▶ _Written instruction_
Report every line in the records below that contains the word "screenshot". Case matters.

▶ _Supplied entries_

START

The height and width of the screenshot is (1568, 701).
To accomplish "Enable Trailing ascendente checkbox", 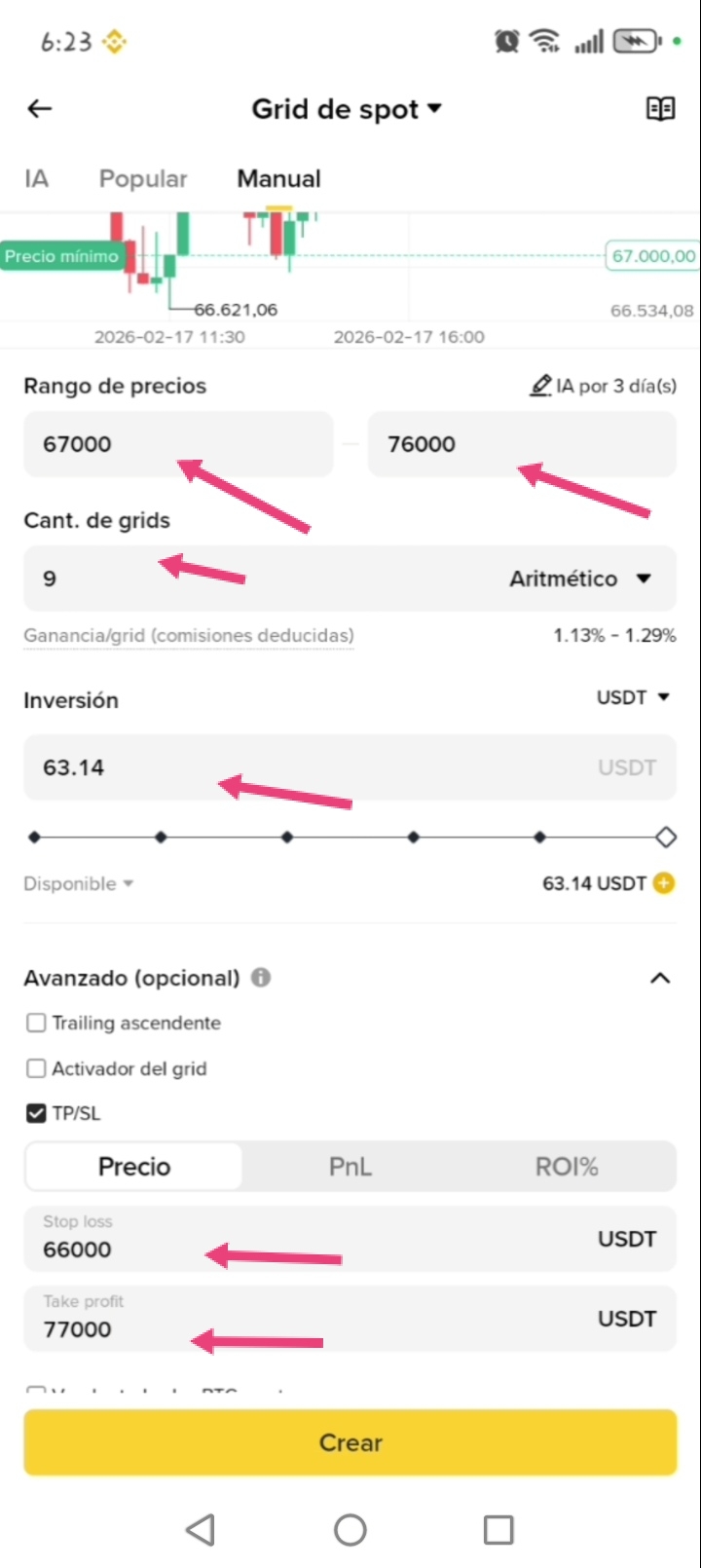I will (x=36, y=1023).
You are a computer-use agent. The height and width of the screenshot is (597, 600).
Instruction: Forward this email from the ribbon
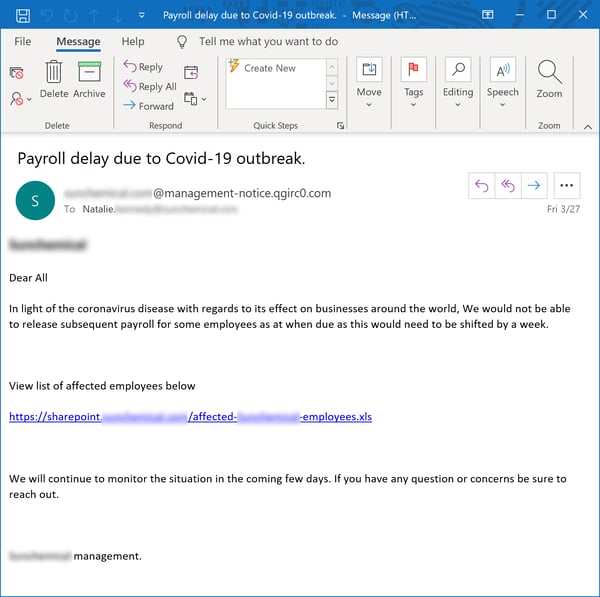click(x=148, y=106)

END

▶ _Solved exercise_
The height and width of the screenshot is (1568, 701).
You are a computer-use agent. The height and width of the screenshot is (597, 600).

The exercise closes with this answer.